I'm that kid in the crowd that shouts that the Emperor is naked.

And rather than believe, they continue with the charade parade, and belittle me because I refuse to join.

They want me to confirm the lie - to double-down, strip down, because that is what they do.

That is what they know.

And, when I refuse, as I inevitably do, I am the problem. I am the thorn.

In their eyes, it's my fault that I am not accepted. Because if I wanted to be accepted, I'd join them, gladly, in their parade.

That I see it all for what it is - somehow that's on me.

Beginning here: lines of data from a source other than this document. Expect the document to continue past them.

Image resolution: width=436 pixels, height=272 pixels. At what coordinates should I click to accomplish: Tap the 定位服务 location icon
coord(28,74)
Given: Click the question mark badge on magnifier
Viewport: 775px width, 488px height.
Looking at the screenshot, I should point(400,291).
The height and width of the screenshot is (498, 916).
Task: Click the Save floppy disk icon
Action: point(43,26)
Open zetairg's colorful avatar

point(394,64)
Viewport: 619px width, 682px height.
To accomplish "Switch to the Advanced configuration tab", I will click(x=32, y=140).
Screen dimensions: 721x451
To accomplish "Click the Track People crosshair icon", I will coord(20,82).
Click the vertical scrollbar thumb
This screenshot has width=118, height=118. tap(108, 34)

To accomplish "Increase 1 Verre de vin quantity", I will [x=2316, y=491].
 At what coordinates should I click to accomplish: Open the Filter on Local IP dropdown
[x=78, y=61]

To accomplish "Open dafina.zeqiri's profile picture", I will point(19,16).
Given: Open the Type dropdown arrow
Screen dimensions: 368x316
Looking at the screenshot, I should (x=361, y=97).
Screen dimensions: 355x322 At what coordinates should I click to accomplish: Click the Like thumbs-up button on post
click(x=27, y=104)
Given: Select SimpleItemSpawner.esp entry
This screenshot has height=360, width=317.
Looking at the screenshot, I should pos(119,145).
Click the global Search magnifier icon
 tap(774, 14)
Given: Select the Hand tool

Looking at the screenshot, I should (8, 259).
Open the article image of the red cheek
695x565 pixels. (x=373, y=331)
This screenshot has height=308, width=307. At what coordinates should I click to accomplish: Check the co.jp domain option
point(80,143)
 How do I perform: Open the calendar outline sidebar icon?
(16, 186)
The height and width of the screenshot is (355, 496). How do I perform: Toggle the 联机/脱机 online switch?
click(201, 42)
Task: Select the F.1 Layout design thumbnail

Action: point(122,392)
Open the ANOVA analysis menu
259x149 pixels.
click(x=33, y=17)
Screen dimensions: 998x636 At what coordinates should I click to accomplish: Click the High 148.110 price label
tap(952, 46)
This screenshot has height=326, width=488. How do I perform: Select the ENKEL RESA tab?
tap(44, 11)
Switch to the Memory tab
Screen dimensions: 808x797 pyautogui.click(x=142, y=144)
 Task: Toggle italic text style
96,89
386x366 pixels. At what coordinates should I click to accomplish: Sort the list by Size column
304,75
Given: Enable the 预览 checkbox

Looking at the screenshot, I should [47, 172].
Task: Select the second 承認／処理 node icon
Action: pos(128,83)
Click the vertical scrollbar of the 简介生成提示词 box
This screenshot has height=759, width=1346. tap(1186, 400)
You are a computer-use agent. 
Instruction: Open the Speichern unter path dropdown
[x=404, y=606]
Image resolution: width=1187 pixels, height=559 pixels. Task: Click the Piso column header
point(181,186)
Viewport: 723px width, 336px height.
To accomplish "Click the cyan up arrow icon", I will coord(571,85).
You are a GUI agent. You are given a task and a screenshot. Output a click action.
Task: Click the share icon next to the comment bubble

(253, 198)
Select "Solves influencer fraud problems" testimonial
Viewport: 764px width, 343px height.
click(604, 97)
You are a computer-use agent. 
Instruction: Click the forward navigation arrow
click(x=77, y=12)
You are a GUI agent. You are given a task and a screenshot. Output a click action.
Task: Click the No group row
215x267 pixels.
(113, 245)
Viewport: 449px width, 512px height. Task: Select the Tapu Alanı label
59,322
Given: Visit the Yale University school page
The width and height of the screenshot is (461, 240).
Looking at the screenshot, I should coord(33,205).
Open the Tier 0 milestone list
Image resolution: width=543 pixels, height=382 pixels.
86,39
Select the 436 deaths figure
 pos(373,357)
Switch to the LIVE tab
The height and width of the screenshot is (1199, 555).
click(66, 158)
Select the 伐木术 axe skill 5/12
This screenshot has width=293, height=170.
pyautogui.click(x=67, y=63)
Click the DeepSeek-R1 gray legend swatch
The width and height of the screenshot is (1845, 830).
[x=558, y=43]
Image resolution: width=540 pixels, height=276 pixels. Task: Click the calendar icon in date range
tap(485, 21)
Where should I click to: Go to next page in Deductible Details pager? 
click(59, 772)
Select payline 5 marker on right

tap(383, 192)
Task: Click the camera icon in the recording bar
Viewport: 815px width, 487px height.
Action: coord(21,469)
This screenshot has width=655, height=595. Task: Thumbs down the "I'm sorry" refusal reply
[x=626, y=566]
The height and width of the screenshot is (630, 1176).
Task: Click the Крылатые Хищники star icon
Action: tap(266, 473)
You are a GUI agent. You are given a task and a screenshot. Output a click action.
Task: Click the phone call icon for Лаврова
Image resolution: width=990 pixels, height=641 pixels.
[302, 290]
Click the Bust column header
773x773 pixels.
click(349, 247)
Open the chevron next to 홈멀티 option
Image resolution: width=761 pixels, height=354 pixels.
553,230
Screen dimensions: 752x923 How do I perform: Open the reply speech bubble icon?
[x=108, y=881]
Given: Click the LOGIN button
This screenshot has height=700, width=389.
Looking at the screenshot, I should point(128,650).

Somehow that's my failing.

And I am punished accordingly.


In the PolitiFact review of my life, my "Pants on Fire" findings would be low.

Perhaps that is unfortunate.

For the world is often unkind to those who rise above in any area.

It tears apart the chaste, the intelligent, the wise, the good.

Ask Socrates if you don't believe me.

That I don't lie makes them uncomfortable.

It's a cognitive dissonance they cannot overcome.

If they believed, they'd have to change, and I'm finally giving up on them ever changing.

They'll continue to claim Jesus and live his antithesis.

They'll follow the Emperor down the street in no clothes.

They'll blame me for sitting this one out - for seeing what they are unable or unwilling to see. They'll blame me. They'll blame me. They'll blame me.

Which means I have a choice to make.

I can love them as they are.

Or I can leave, because I cannot change them.

That's brutal.

And honest.

And yet another thing I know they simply won't accept...because they're unable to comprehend the truth of it.